The Minnesota Court of Appeals ruled today that churches in the state have the right to ban handguns, despite the so-called concealed carry rule which allows residents to carry firearms.
Here’s the full decision (pdf).
An Edina church got this issue started when it sued over the part of the law that required churches and other private property owners to specifically post signs banning the guns.
The court cited this part of the Minnesota Constitution:
The enumeration of rights in this constitution shall not deny or impair others retained by an inherent in the people. The right of every man to worship God according to the dictates of his own conscience shall never be infringed … nor shall any control of or interference with the rights of conscience be permitted, or any preference be given by law to any religious establishment or mode of worship; but the liberty of conscience hereby secured shall not be so construed as to excuse acts of licentiousness or justify practices inconsistent with the peace or safety of the state.
The court said “churches’ affadavits establish that they adhere to a philosophy of welcoming visitors to a place of sanctuary and that compelling the use of specific language is inconsistent with their religious beliefs.”
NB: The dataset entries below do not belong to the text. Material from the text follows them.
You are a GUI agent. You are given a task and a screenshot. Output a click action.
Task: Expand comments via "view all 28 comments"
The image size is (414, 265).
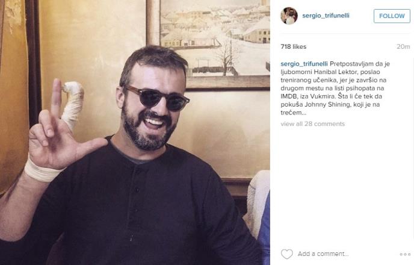(313, 124)
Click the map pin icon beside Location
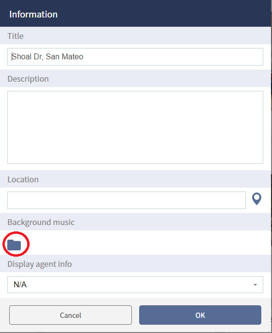Screen dimensions: 272x333 (256, 199)
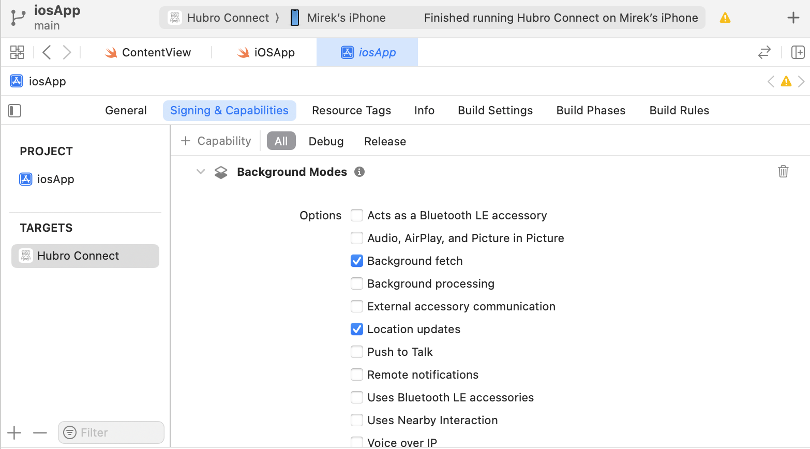Collapse the Background Modes section

(x=201, y=172)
One might argue, as people have, that churches have to post, for example, “exit” signs or even comply with the Americans with Disabilities Act. But the court said there’s no evidence that those “require any change in the churches’ religious conduct or philosophy, is inconsistent with any religious belief, or would be immediately apparent to all entering the churches’ front doors in the same manner as the signs at issue.”
Far more interesting, however, is the argument that the law forces churches to violate the freedom of association under the U.S. Constitution. The district court ruled earlier that the concealed carry law forces churches to associate with people who wish to carry firearms on religious property by prohibiting churches from banning the possession of firearms in parking facilities and leased spaces. The Appeals Court said it was unnecessary for it to rule on that argument, though it might make a terrific online debate about what it means to be a “welcoming community.”
Tangent time – In Glens Falls, New York, a newspaper has upset gun clubs and gun owners after submitting a Freedom of Information Act request for the names of gun permit holders in the community.